Federal Minister of Energy Hammad Azhar later told a news conference that the landmark $10 billion investment "will represent the single largest investment" in Pakistan.
Khan said in a tweet the Reko Diq project "will potentially be the largest gold & copper mine in the world." "It will liberate us from crippling debt & usher in a new era of development & prosperity," he said.
Barrick said in a press release the deal would now grant the company a mining lease, exploration license and surface rights. It noted that the project "hosts one of the world's largest undeveloped open pit copper-gold porphyry deposits."
"This is a unique opportunity for substantial foreign investment in the Balochistan
province and will bring enormous direct and indirect benefits not only to this region but also to Pakistan for decades to come," said Mark Bristow, the president and chief executive officer of the Toronto-based company, who led his delegation at Sunday's signing ceremony in the Pakistani capital.

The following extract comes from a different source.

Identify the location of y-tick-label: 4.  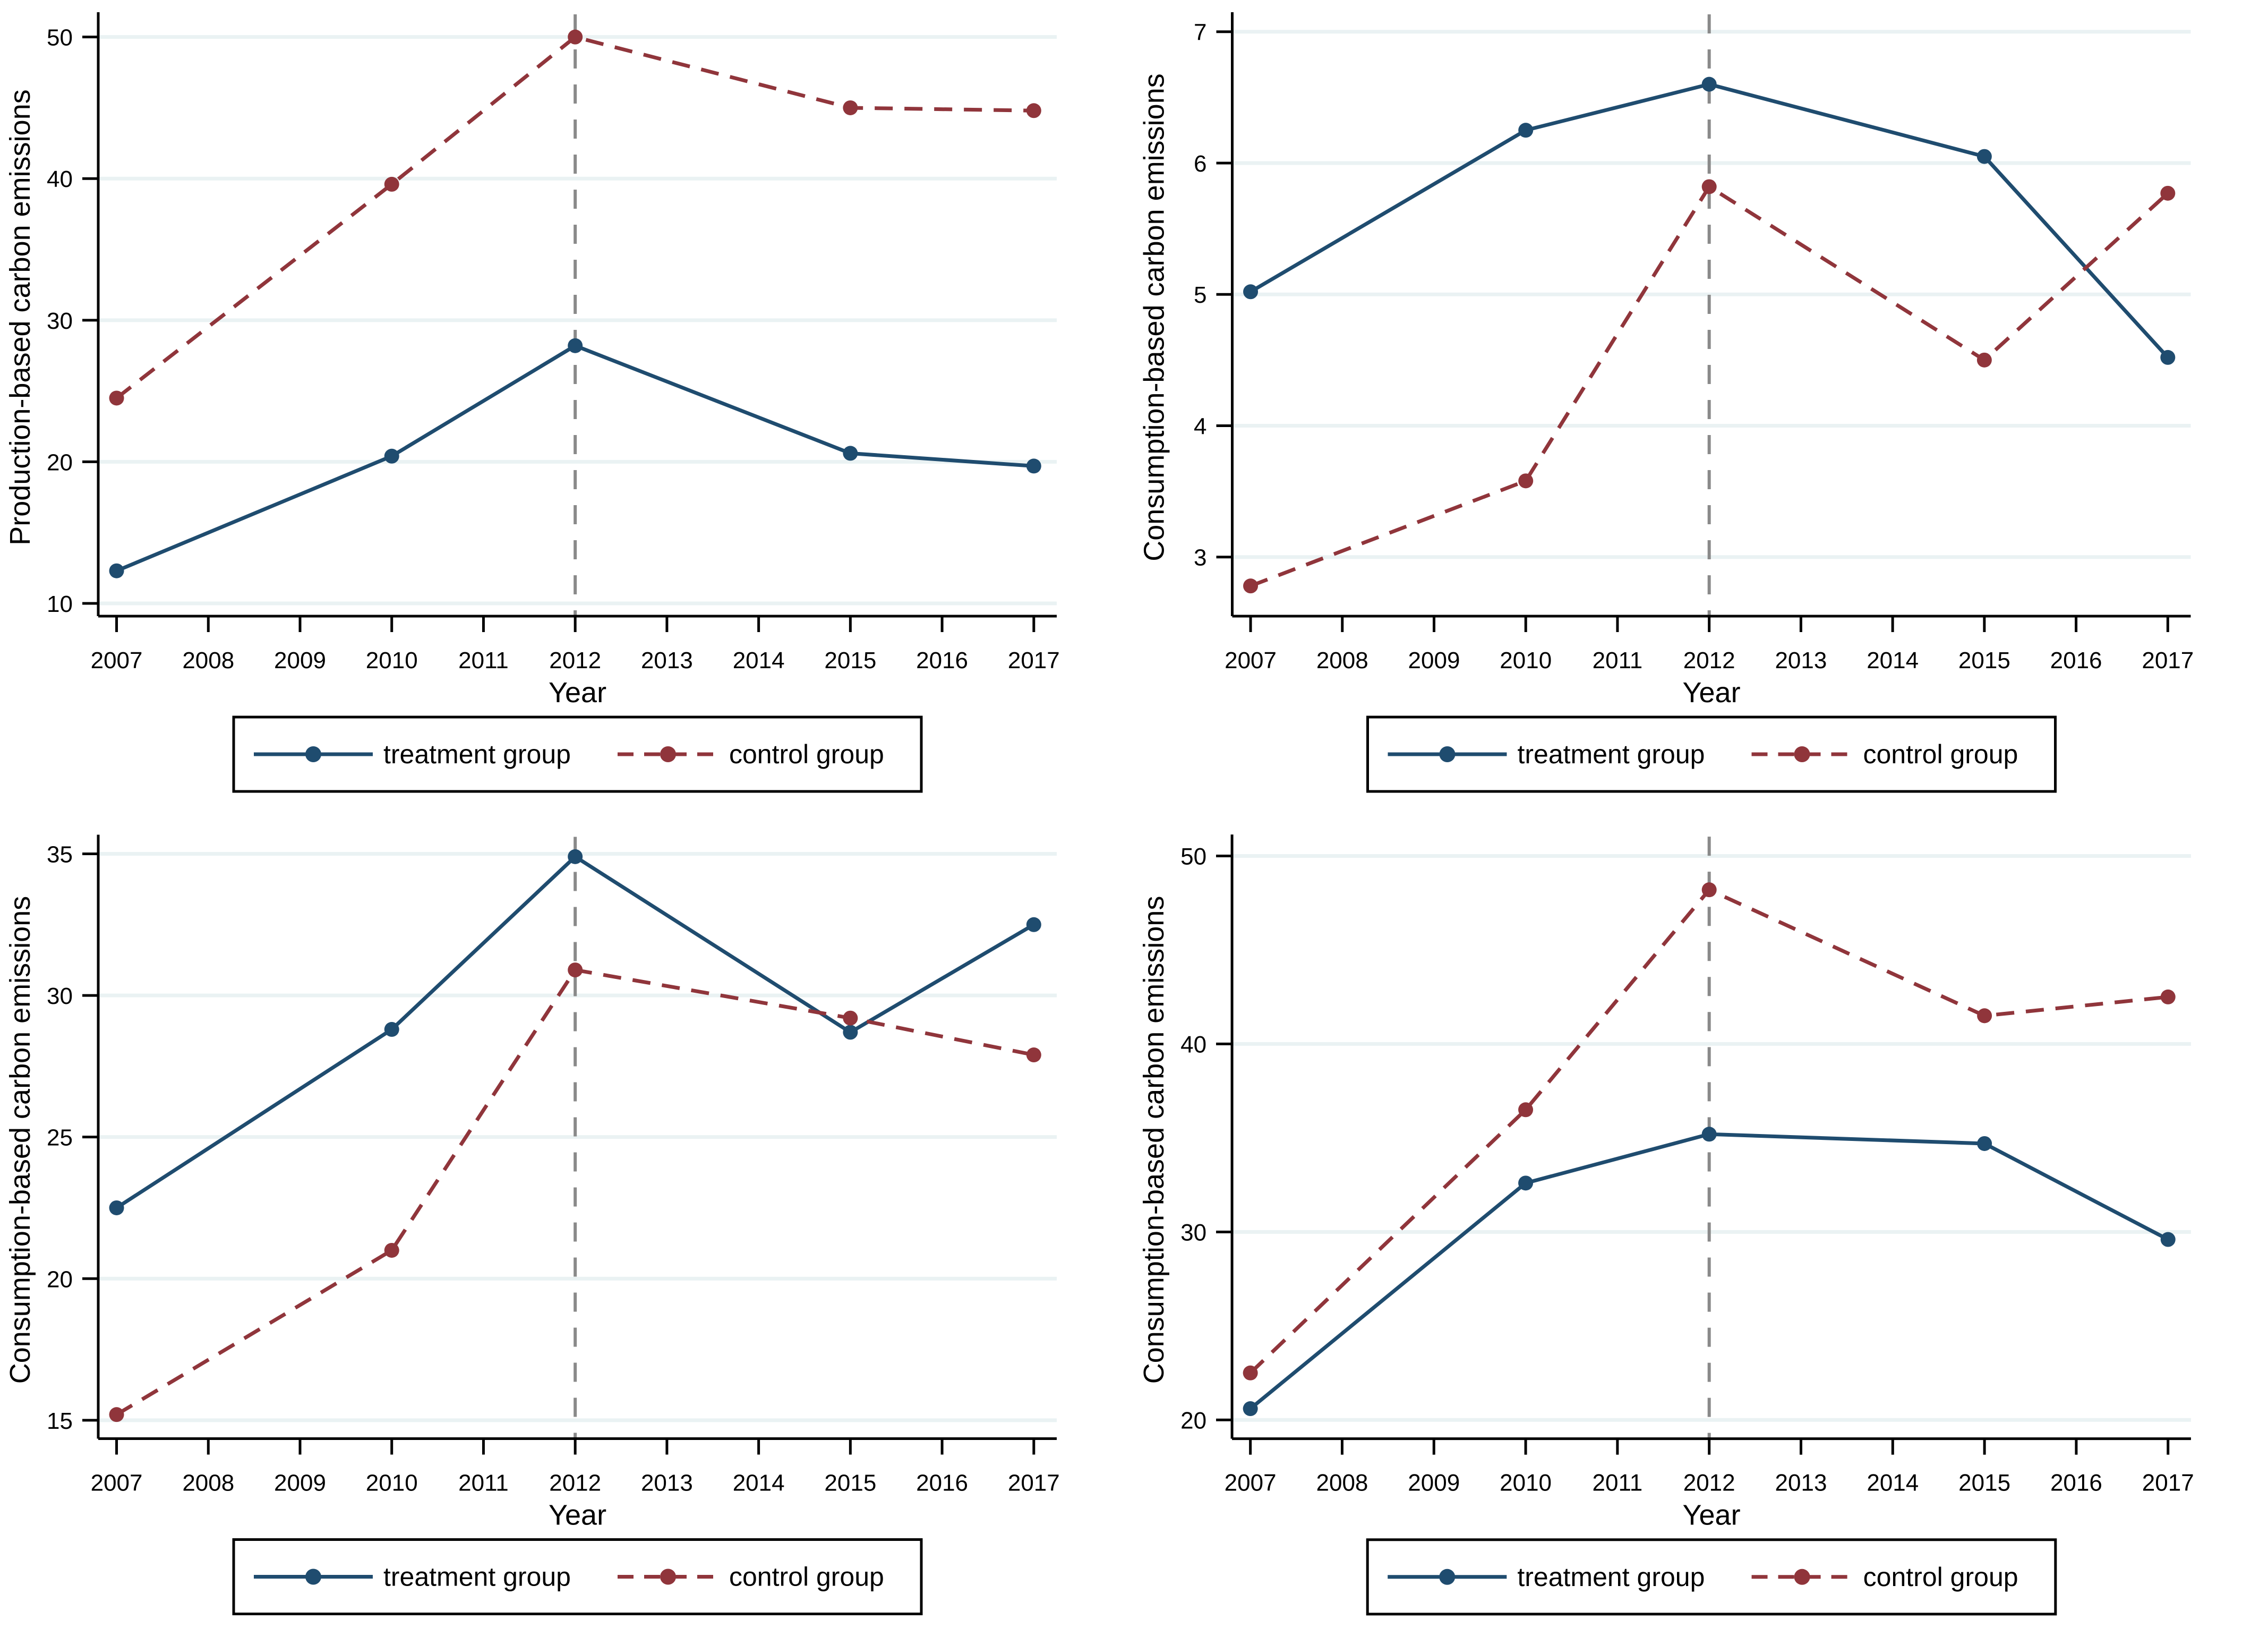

He added that Reko Diq could be in production within five to six years.
Antofagasta announced separately that it had agreed to exit the project as its growth strategy was now focused on the production of copper and by-products in the Americas.
Barrick and Antofagasta jointly discovered the vast Reko Diq mineral deposits more than a decade ago at the foot of an extinct volcano in Balochistan, saying they had invested $220 million.
The largest, natural resources-rich Pakistani province sits at the country's borders with Iran and Afghanistan.